_EXERCISE PROMPT_:
Go through the listing below and output exactly the line with "This screenshot has width=969, height=729.", the line with "Viewport: 700px width, 1244px height.", and each line between; omit the rest.

_DATA FOR PROCESSING_:
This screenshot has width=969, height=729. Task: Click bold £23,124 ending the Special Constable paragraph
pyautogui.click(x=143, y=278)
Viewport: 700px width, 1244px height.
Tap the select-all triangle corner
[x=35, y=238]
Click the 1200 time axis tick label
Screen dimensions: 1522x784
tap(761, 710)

---

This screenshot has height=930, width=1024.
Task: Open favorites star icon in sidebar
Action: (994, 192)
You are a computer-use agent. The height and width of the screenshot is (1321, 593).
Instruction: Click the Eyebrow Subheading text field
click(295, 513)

_COMPLETED EXERCISE_:
This screenshot has width=969, height=729. Task: Click bold £23,124 ending the Special Constable paragraph
pyautogui.click(x=143, y=278)
Viewport: 700px width, 1244px height.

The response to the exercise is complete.